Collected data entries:
§

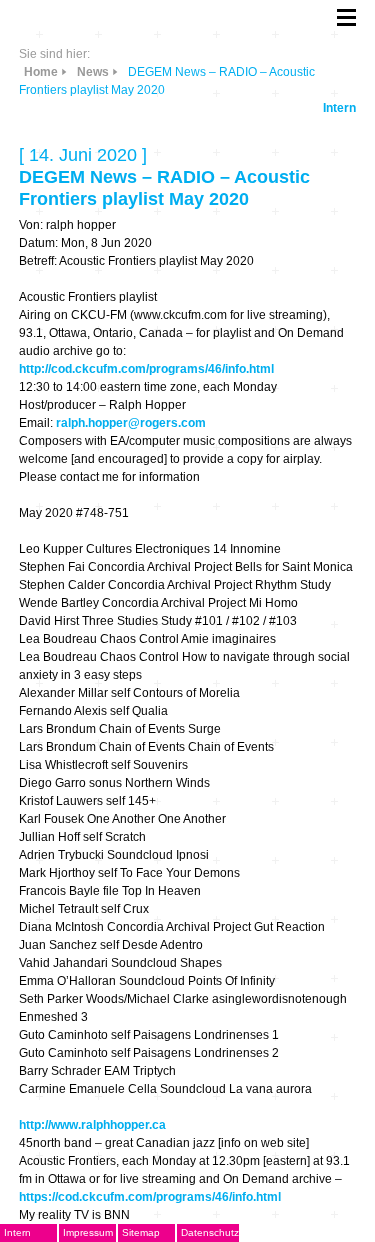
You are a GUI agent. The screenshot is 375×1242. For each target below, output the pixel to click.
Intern (339, 108)
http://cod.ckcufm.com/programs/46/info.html (146, 369)
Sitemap (141, 1232)
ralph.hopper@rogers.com (131, 423)
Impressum (88, 1232)
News (93, 72)
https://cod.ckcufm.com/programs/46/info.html (150, 1197)
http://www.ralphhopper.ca (92, 1125)
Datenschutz (210, 1232)
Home (41, 72)
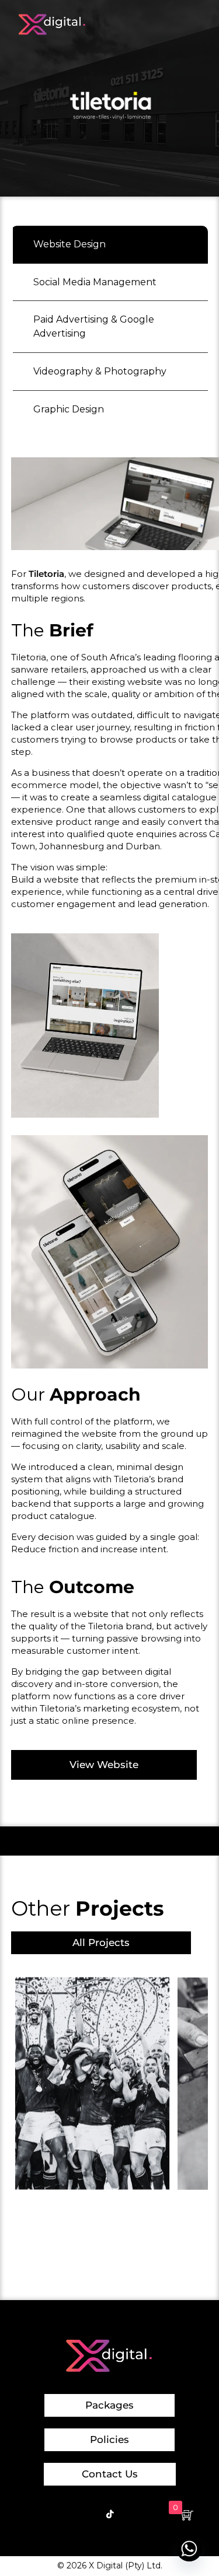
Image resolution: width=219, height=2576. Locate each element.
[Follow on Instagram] (89, 2514)
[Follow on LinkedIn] (152, 2514)
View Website (103, 1764)
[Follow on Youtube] (131, 2514)
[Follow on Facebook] (68, 2514)
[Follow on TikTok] (110, 2514)
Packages (109, 2405)
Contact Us (110, 2474)
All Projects (101, 1942)
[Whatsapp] (189, 2548)
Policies (109, 2439)
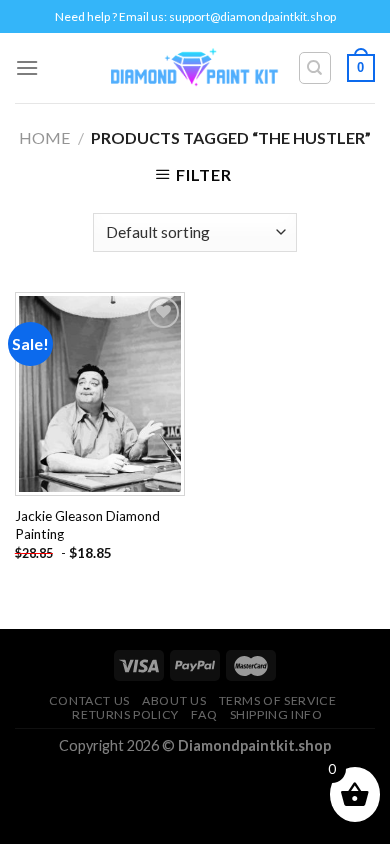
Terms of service (278, 700)
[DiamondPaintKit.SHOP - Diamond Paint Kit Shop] (195, 68)
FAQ (204, 714)
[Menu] (27, 67)
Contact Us (89, 700)
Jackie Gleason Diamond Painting (87, 525)
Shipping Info (276, 714)
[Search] (315, 68)
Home (44, 137)
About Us (174, 700)
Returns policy (125, 714)
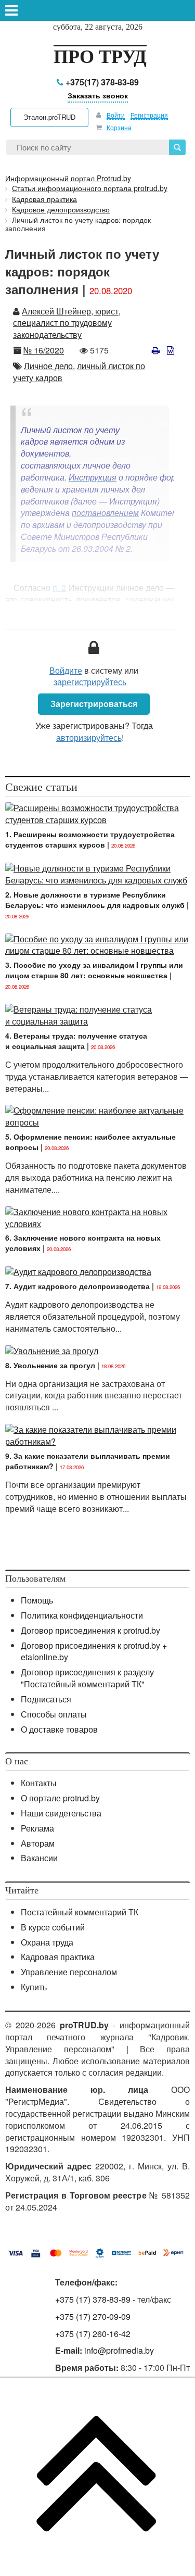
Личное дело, (49, 366)
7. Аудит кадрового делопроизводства (77, 1286)
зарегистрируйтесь (90, 682)
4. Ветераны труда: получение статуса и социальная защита (76, 1040)
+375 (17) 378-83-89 (93, 2299)
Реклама (37, 1828)
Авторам (38, 1843)
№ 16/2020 (43, 350)
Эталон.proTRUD (49, 117)
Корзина (119, 127)
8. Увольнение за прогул (50, 1365)
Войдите (65, 670)
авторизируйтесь (89, 737)
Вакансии (39, 1858)
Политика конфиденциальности (82, 1615)
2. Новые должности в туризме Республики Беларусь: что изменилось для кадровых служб (95, 899)
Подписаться (46, 1699)
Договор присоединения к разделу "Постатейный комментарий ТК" (87, 1678)
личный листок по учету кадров (79, 372)
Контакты (39, 1783)
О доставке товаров (59, 1729)
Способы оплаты (54, 1714)
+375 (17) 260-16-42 (93, 2334)
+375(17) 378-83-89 (101, 82)
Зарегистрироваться (93, 704)
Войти (116, 114)
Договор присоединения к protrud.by (90, 1630)
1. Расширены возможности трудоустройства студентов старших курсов (90, 839)
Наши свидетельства (61, 1813)
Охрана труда (47, 1942)
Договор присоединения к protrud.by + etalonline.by (94, 1651)
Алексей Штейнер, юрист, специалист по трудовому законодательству (67, 323)
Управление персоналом (69, 1972)
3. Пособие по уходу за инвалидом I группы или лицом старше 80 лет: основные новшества (94, 969)
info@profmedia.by (119, 2350)
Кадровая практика (58, 1957)
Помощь (37, 1600)
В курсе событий (53, 1927)
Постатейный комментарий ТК (79, 1912)
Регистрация (149, 114)
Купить (34, 1987)
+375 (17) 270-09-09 (93, 2316)
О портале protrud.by (60, 1798)
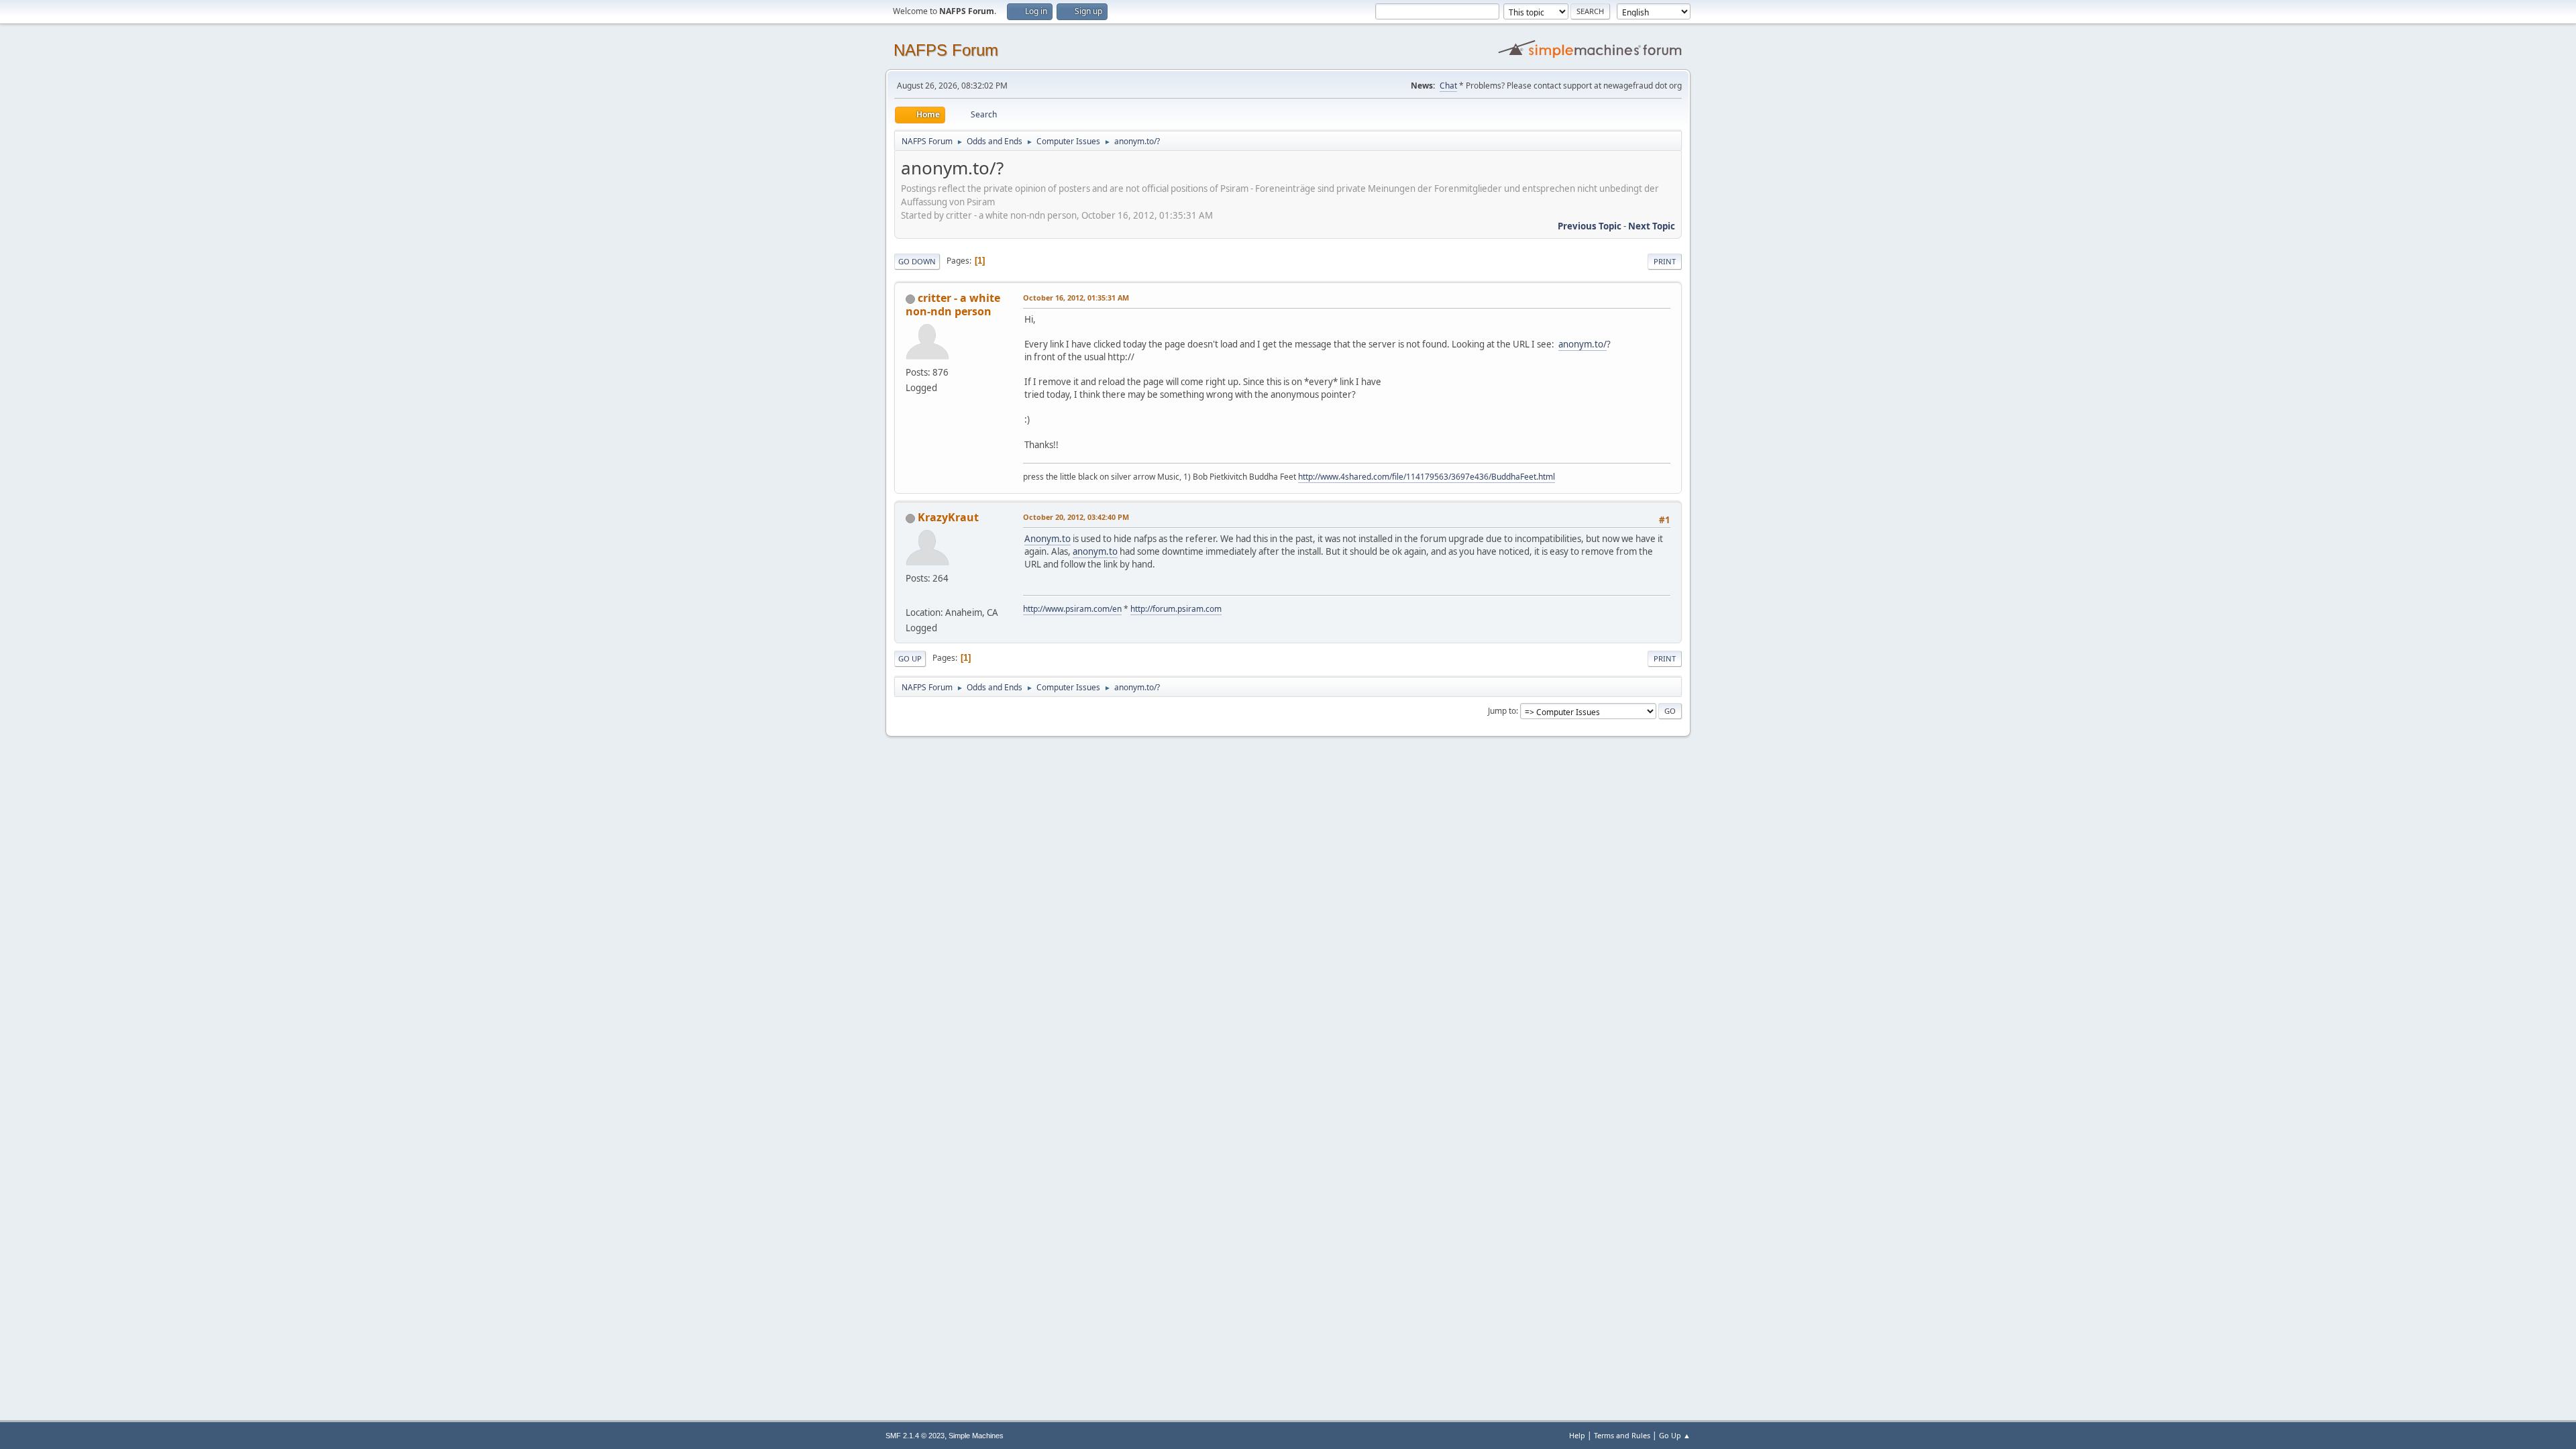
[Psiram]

§

### WORK REQUIRED
The answer must consist solely of the lines from the first line of the records through the line containing "https://cod.ckcufm.com/programs/46/info.html (150, 1197)", reproduced exactly and without the pictures.

### REPLY TO THE TASK
You are a GUI agent. The screenshot is 375×1242. For each target below, output the pixel to click.
Intern (339, 108)
http://cod.ckcufm.com/programs/46/info.html (146, 369)
Sitemap (141, 1232)
ralph.hopper@rogers.com (131, 423)
Impressum (88, 1232)
News (93, 72)
https://cod.ckcufm.com/programs/46/info.html (150, 1197)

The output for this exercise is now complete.